• _ASSIGNMENT_:
Copy out the entries below in full and exactly.

### INFORMATION ###

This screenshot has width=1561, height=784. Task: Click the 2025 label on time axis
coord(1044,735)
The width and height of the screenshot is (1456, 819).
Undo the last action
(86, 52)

###

• _RESULT OF THE EXERCISE_:
This screenshot has width=1561, height=784. Task: Click the 2025 label on time axis
coord(1044,735)
The width and height of the screenshot is (1456, 819).
Undo the last action
(86, 52)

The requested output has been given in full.